I teased him, saying “You mean al-Sadr City.”
2

“No, dear, al-Thawra City.”

My uncle asked him about the popularity of Marxist ideas in al-Thawra City after all these years.

The man sounded optimistic and said that his party had active cells and good numbers there, but that the embargo had dealt a severe blow to political activism because it had destroyed the entire social fabric. “Were it not for the embargo,” he said, “the regime wouldn’t have survived.”

My uncle was not as optimistic as this young bookseller. He asked him what he thought about the rise of sectarian discourse and how religious thinking had struck deep roots during the years of the embargo. The man responded that compared with other countries in the region, the history of secularism in Iraq was well known, and that religious parties had no solutions to offer, just obscurantism. Islamic movements had failed anyway in the Arab world, he said.

A devout man who was listening to the conversation started to argue with the young man. My uncle took this as an opportunity to leave. He took some of the booklets and gave the young man some money as a donation. The man thanked him and invited us to visit the party’s temporary headquarters, in the Rafidayn Bank at the
beginning of Rashid Street. My uncle asked, “Are you the ones who looted the bank?”

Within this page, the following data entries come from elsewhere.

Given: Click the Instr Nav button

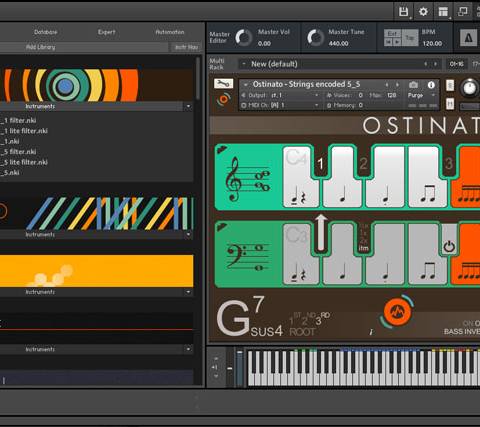Looking at the screenshot, I should click(187, 47).
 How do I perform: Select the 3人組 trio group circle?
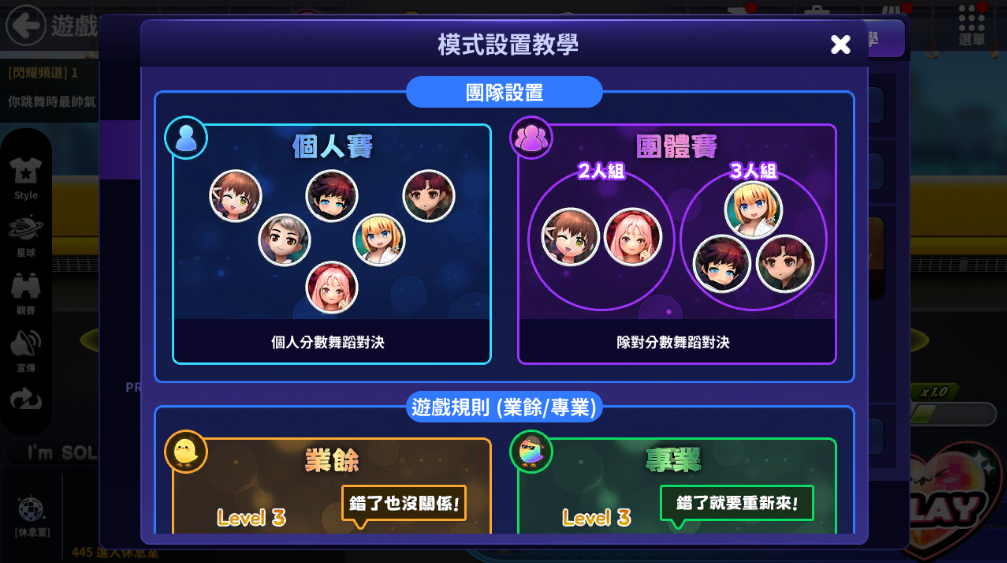(753, 239)
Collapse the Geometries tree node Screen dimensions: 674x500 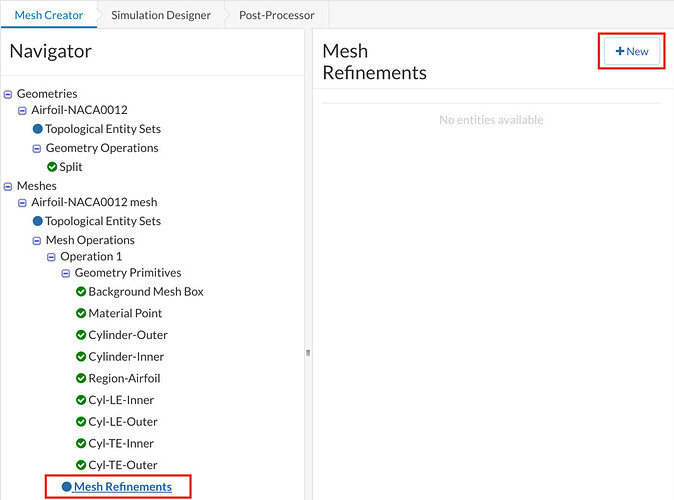coord(8,94)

The man laughed and said, “No, we arrived too late.” My uncle joined in the young man’s laughter.

After we had left, I asked what he thought of what the bookseller had said.

The young man was too optimistic, especially about secularism, Uncle Sabri said, then acknowledged that perhaps it’s necessary to be optimistic. He added that he was reminded of one of his favorite quotes from Gramsci: “Pessimism of the intellect. Optimism of the will.” He himself was rather pessimistic about sectarianism. What had taken place, he said, was not just an occupation but the destruction of a state more than eighty years old. War and occupation were the final blows, but the process had begun with the destruction of the infrastructure during the 1991 war. Then there was the embargo, which had destroyed the social fabric, and now the void created by the occupation was being filled by these sectarian parties because they had institutions. Their rhetoric touched people’s hearts and they knew how to exploit the political climate. But, my uncle added, the history of secularism in Iraq runs deep. The Da’wa Party, for example, was founded in Najaf, because with the spread of communism even in Najaf and Karbala, people were confusing Shiite with Shiyu’i (Communist), which terrified the religious clerics.

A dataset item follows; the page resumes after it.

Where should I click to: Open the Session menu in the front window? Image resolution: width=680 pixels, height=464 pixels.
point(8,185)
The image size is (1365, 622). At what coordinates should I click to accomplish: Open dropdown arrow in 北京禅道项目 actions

We had reached al-Shahbandar café. I asked: “Did you see all the posters of clerics and all the theology books being sold?”

He said, “Of course, after long years of suppression there is a thirst, but perhaps it will be quenched.”

We entered the café, found two empty seats, and ordered tea. There was a French TV crew conducting interviews with intellectuals. I saw the famous theater director Salah al-Qasab sitting a few meters away. They approached him, but I heard him decline more than once to be interviewed. The journalist insisted and asked him through the translator: “What do you have to say about what has happened?”

“Film the streets of Baghdad. That’s what I think,” he answered.

Ten minutes later my uncle saw a man with a stack of newspapers under his arm. He was handing out copies of
Tariq al-Sha’ab,
the mouthpiece of the Communist Party. They hugged and chatted for fifteen minutes and then Sabri came back with a copy. He told me that the man was an old comrade whom he’d last seen in Beirut in 1982.

I searched for a familiar face, but I didn’t see any of the people I usually saw here. My uncle started reading the newspaper. There were announcements about public funerals for the party’s martyrs who had been executed years ago. There was an announcement in big letters about a major demonstration in three days to commemorate the anniversary of the 14th of July revolution. It called on all the party’s friends and supporters to assemble at Liberation Square to march to Firdaws Square. My uncle asked whether I was interested in taking part.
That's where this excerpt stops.